Daria Gender Flip From Not So Different JTL Version
54. Turning To Account
'You owe me hugely for making me miss the biggest football game of the year', Jane said to Sonny.
'You hate football.'
'Hey! Don't try any of your twisty-turny mind games on me, Morgendorffer.'
Stacy seemed nervous as she followed the two. "Why are we here again?"
They were taking another look at the announcement on the bulletin board before going in to the auditorium for the meeting: the school review meeting which Ms Li had called for Super Bowl Sunday. At that, 'called' was an overstatement: Li's announcement over the public address system, asking students to tell their parents about the meeting, had been barely over the threshold of audibility. Admittedly, her explanation for not distributing a written invitation had some plausibility: the school had been genuinely running short of many things, not just paper.

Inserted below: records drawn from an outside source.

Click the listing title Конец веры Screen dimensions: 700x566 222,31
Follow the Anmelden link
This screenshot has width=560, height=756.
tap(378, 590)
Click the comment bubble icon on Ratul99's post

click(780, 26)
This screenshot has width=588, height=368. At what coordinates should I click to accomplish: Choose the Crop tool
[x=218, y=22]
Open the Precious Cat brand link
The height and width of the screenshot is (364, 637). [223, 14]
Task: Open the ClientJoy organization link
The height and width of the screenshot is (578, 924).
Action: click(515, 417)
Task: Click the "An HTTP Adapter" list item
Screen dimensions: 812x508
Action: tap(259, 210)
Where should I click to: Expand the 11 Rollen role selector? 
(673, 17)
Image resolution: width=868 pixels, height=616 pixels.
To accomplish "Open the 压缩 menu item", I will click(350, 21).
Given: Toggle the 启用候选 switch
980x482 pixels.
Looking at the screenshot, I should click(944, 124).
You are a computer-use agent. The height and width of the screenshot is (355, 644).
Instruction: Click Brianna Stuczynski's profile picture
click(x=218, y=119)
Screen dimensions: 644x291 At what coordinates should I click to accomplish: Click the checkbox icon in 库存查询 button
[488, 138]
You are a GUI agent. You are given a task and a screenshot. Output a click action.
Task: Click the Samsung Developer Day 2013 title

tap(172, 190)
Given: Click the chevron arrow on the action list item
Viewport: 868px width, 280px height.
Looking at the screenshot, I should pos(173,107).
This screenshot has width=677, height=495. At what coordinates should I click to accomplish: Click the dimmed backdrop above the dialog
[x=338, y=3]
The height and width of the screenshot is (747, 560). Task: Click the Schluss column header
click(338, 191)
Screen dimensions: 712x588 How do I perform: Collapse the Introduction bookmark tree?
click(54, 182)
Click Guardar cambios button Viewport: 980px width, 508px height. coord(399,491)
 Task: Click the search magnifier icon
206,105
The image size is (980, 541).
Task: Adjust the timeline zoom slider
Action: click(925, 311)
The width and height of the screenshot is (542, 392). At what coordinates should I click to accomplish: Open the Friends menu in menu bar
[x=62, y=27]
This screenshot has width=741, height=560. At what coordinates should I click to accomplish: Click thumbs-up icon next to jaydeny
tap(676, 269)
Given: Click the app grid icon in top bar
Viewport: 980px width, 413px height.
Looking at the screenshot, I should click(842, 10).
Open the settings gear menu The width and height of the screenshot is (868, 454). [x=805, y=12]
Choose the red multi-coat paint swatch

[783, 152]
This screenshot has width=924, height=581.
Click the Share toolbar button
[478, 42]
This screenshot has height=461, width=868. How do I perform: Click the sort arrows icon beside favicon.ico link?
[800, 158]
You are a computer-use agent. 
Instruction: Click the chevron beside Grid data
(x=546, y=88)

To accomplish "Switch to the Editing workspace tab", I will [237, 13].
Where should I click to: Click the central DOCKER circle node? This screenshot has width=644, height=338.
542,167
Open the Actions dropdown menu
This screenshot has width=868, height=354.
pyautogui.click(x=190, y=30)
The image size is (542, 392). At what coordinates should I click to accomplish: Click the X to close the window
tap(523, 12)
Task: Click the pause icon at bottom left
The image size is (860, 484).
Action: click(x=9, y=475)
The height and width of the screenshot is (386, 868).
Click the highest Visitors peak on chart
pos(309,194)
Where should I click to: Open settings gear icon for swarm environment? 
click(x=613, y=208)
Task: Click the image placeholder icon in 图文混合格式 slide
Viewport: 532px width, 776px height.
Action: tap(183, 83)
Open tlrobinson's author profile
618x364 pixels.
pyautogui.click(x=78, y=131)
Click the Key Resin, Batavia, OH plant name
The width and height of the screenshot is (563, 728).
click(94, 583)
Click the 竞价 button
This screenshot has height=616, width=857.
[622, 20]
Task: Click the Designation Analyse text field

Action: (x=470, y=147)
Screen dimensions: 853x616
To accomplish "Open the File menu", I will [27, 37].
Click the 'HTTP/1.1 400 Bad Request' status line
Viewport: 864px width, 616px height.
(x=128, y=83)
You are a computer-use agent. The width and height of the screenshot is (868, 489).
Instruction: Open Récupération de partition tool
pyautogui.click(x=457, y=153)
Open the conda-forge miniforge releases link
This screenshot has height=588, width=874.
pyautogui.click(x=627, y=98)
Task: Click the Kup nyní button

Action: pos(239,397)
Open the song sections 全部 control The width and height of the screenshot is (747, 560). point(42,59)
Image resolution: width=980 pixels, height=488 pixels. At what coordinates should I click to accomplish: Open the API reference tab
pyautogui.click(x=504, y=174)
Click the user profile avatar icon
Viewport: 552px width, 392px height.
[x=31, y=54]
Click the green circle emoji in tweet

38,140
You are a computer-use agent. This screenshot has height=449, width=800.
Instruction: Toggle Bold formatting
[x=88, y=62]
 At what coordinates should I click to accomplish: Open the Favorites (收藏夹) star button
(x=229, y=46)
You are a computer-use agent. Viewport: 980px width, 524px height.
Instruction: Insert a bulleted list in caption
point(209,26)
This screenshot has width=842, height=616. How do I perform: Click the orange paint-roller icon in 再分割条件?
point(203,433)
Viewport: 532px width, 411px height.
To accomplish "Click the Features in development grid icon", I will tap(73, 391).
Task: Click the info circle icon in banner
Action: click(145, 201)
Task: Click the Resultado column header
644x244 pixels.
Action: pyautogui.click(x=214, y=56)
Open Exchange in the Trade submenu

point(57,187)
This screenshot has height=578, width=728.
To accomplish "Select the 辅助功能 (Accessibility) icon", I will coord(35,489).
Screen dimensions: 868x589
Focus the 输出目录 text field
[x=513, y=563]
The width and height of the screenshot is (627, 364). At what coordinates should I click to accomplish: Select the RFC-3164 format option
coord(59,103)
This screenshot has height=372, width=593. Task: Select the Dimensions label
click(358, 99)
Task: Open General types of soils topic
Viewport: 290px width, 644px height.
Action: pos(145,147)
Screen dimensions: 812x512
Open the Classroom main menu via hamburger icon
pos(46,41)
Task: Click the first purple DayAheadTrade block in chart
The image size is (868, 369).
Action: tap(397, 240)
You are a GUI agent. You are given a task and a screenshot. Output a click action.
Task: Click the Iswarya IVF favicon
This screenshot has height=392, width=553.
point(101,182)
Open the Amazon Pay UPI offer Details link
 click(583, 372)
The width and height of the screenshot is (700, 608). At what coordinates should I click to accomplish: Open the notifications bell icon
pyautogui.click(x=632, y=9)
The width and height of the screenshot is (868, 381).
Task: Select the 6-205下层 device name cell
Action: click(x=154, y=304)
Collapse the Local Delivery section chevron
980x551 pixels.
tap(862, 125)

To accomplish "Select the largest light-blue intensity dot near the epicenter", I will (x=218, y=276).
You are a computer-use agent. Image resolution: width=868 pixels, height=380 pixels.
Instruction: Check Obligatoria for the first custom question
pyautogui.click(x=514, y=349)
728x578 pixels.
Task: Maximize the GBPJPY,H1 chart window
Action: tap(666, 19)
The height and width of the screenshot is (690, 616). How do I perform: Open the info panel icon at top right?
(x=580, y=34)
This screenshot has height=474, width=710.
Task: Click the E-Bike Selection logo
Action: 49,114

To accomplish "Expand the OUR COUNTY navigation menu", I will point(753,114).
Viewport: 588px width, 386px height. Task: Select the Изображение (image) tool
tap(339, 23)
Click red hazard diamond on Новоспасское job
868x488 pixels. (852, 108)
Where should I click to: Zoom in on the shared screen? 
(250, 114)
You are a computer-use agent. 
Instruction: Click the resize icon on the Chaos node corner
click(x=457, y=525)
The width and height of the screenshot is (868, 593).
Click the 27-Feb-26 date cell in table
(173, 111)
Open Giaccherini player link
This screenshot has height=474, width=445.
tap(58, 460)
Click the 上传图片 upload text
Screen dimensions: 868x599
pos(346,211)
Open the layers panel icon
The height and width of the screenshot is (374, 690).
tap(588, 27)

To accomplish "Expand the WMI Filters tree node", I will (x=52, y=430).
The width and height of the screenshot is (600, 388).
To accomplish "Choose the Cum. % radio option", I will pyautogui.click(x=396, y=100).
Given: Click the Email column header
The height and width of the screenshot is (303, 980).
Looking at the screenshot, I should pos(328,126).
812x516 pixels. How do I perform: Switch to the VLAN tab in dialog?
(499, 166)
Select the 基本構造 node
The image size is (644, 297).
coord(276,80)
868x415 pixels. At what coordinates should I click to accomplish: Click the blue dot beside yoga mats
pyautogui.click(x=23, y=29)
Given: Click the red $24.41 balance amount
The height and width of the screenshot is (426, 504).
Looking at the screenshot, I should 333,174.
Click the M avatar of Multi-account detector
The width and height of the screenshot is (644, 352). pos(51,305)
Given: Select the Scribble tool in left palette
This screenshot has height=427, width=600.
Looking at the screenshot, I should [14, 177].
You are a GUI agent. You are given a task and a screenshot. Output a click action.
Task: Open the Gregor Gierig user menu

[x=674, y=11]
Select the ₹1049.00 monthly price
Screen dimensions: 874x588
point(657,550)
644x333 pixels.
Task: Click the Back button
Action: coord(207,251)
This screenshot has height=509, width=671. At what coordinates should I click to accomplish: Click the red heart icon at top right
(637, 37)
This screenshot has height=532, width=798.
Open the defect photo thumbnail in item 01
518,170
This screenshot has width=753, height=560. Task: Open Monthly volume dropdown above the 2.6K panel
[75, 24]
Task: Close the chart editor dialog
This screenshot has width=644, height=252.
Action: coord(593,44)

Defoe had run out of red paint and hadn't been able to afford more. Onepu had grieved bitterly, and at length, about the deprivation for her students represented by the cancellation, for lack of funds, of their excursion to the planetarium. DeMartino had been trying to teach about the war in Chechnya with a map so old that it didn't even show Chechnya. So far the only teacher who seemed happy about the situation was Mr O'Neill's replacement, Mr Taylor. (Kevin's brain had still not fully integrated the understanding that sharing a surname didn't have to mean he was related to Brittany, although the fact that the two stood at opposite extremes of humanoid diversity would have been a clue to any normal intellect.) Unable to afford real printed copies of the play he was teaching, Doctor Faustus, Taylor had instead distributed photocopies produced on the school's one ancient machine, and when several students had complained about their legibility, or lack of same, he had told them that they had all been mollycoddled long enough and that they needn't expect any weak-minded touchy-feely nonsense from him: it was about time they all toughened up and learned to cope with the real world.
Anyway, it might well be true that the principal couldn't afford to send letters to parents about the school review meeting. But that didn't explain why she'd made the announcement just after the bell rang, and in the softest possible voice. It also didn't explain why she had scheduled the meeting for a date which Sonny calculated to be a Sunday, engendering in him a suspicion which was inflamed further when Kevin and Brittany pointed out, what would not have occurred to him unaided, that the nominated date was, specifically, Super Bowl Sunday.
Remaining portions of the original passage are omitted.